# Panel Cutting - Track saw vs Panel Saw?



## reggiek (Jun 12, 2009)

I am currently evaluating tools to cut panels down to size. Panel saws are mostly expensive….there are good plans for making one - but are they worth the time? I have seen the Dewalt track saw (does anyone have one? whats your call on it?) being advertised and also a similar saw from Festool (very expensive - more so then even the panel saws I've priced).

A good ol circular or worm type saw does the trick…but are extremely hard to get a straight line this way…even with templates clamped to guide the saw.

Anyone have some input?


----------



## Ottis (Apr 17, 2009)

reggiek,
Welcome to LumberJock's !!! I personally do not have either (Panel or track saw). But I have seen some remarks about some track saw's on here. Every one I have read have nothing but good things to say about them. One member (His name escapes me at the moment) said he does not even use a Table saw any more since he started using a track saw.

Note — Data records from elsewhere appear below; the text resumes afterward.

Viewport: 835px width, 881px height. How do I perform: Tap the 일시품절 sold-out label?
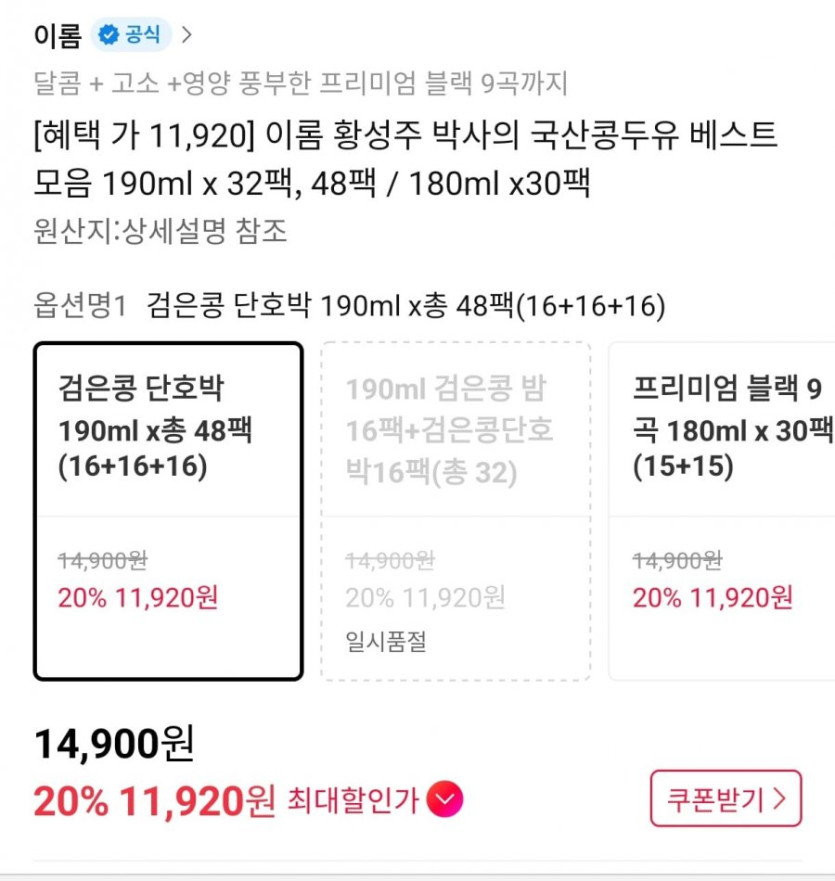click(x=386, y=641)
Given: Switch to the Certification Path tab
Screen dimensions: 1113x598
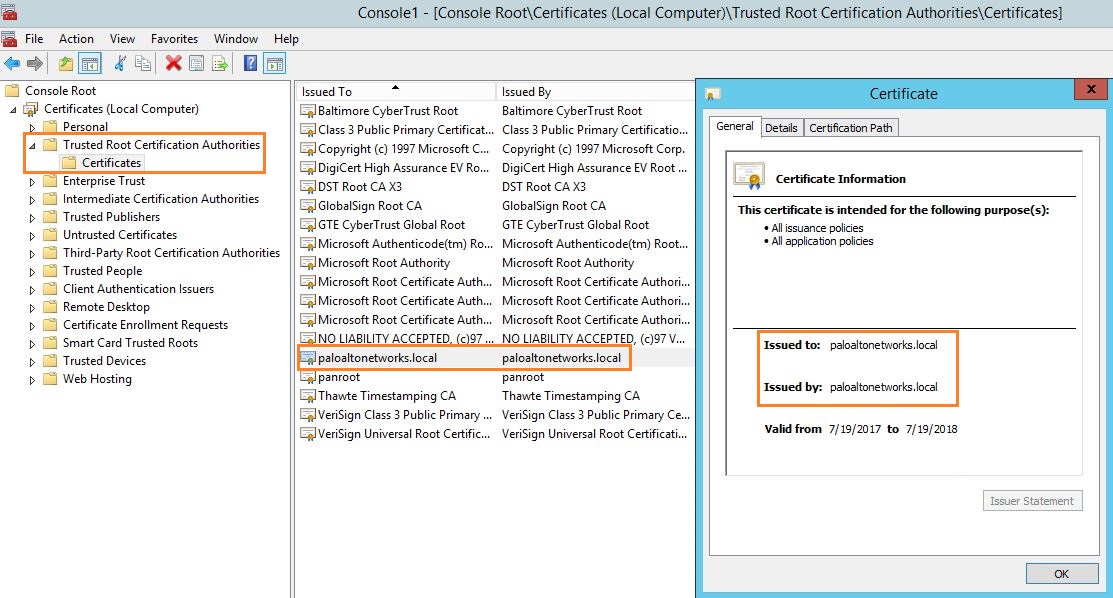Looking at the screenshot, I should coord(851,128).
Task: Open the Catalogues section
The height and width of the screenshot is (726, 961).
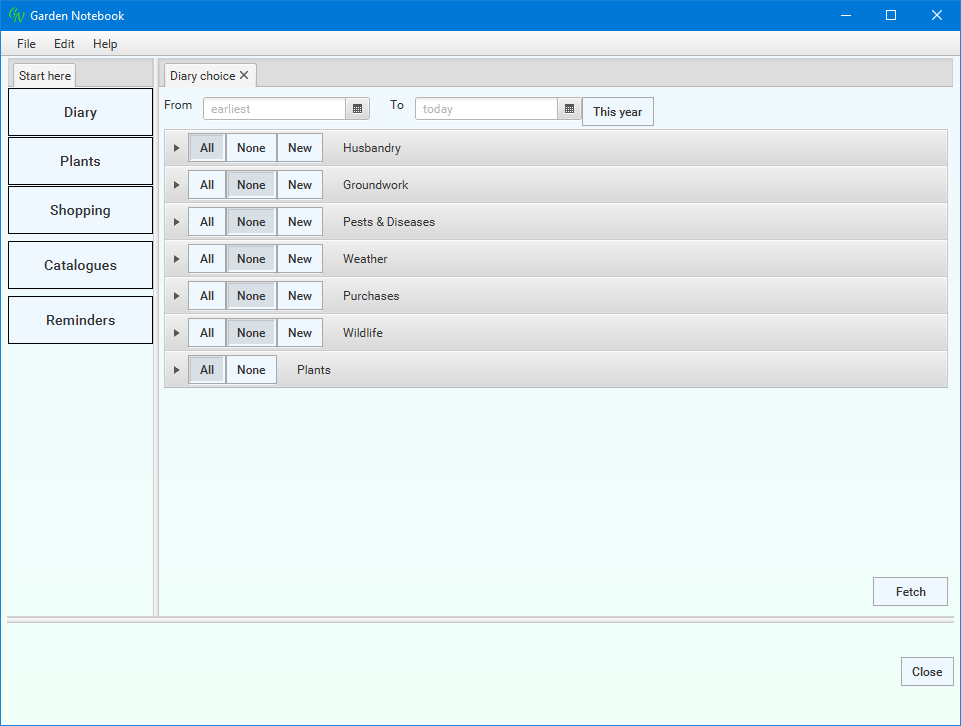Action: coord(80,266)
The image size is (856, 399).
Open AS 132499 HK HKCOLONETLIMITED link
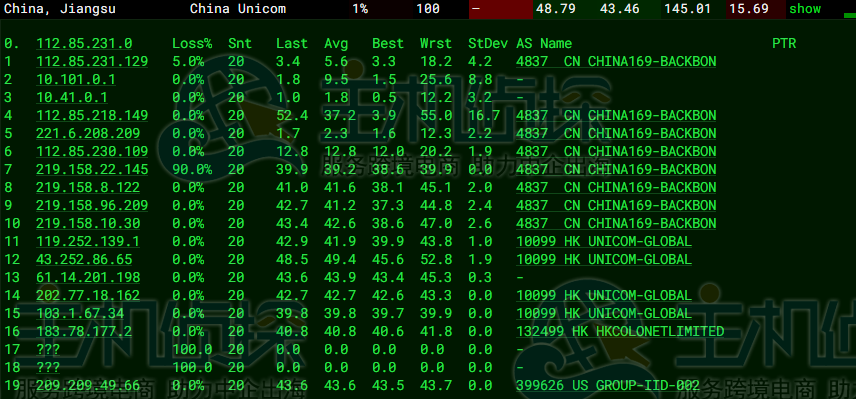(x=620, y=332)
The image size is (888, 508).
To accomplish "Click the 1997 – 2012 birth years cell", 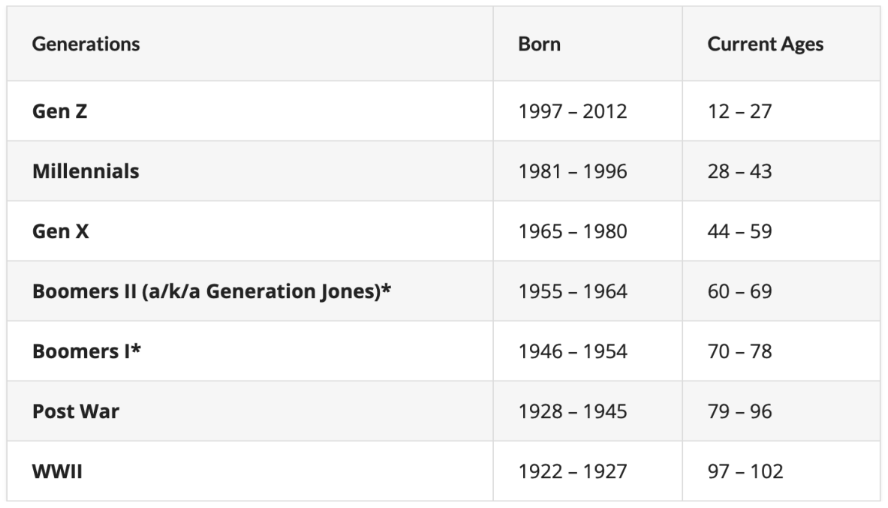I will click(x=572, y=111).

I am personally thinking of getting me a Dewalt track saw myself….they look like a pretty good set up.


----------



## KevinM02 (Jan 14, 2009)

reggiek,
As a vendor for all three manufacturers of the track saws on the market (Makita has one coming out in the near future) they are all excellent machines. I have used both the Festool and the Dewalt, and given the choice I would get the Festool. The Festool has a better track (less flex and better material), a variety of track lengths, and tracks can be connected and still maintain accuracy. The Dewalt is by no means a bad machine, but at $499 for the Dewalt and $500 for the Festool, I personally would spend the extra dollar and get the Festool. But I think you would be pleased with either machine.


----------



## daveintexas (Oct 15, 2007)

Well since you asked…...........

I had a SawTrax. It was very good at breaking down large sheets of plywood. And for the most part was accurate. The down sides for me were space, it uses a large footprint. And one you broke down the sheet of plywood, it still needed to be recut to get a smooth, chip free edge. Suffice to say I sold it.
I did some research and ended up with the Festool and the t55 saw. It cuts great, gives me a smooth, chip free edge and I go from cutting down the sheet to finished cut in no time. Yes, it does require some place to lay the plywood sheet on, and some folks have used folding saw horses with good success. I bought a 4×8 sheet of the pink styrofoam insulation. When i need to cut down sheets, I lay the styro sheet on the work bench, throw the sheet of plywood on it and cut away. When done, i stow the styro sheet under the workbench. 
One additional benefit that convinced me to but the Festool, is that with the zero clearence strip i get no chip out and can use it for batch cutting veneer. Works super.
I have seen the T55 and rails used on ebay.

Dave


----------



## 747DRVR (Mar 18, 2009)

I also have the Festool and love it.The finish cut is absolutely splinter free and set up is so easy.I have 2 of the 52"(?) rails with connectors to make the 8' rips.


----------



## hackman24 (Jun 1, 2009)

just build jourself an outfeed table along with a wing extension, wayyyyy cheaper.. use it as a workbench & assembly area when not cutting, put it all on locking wheels to move against wall when not working.. just my cheap view


----------



## reggiek (Jun 12, 2009)

Yep….I broke down and got the Festool….After evaluating the model 75 and th 55, I opted for the smaller and lighter 55. The shop was out of the 55" rails that come with it…so he gave me a 75". They also have a promotion going on that gets you an assortment of blades and free clamps. I am hoping to try it out this week when I have to cut some bottoms for a set of bins I am making. Also, I have some sideing to cut for a lawn tool storage room I put together.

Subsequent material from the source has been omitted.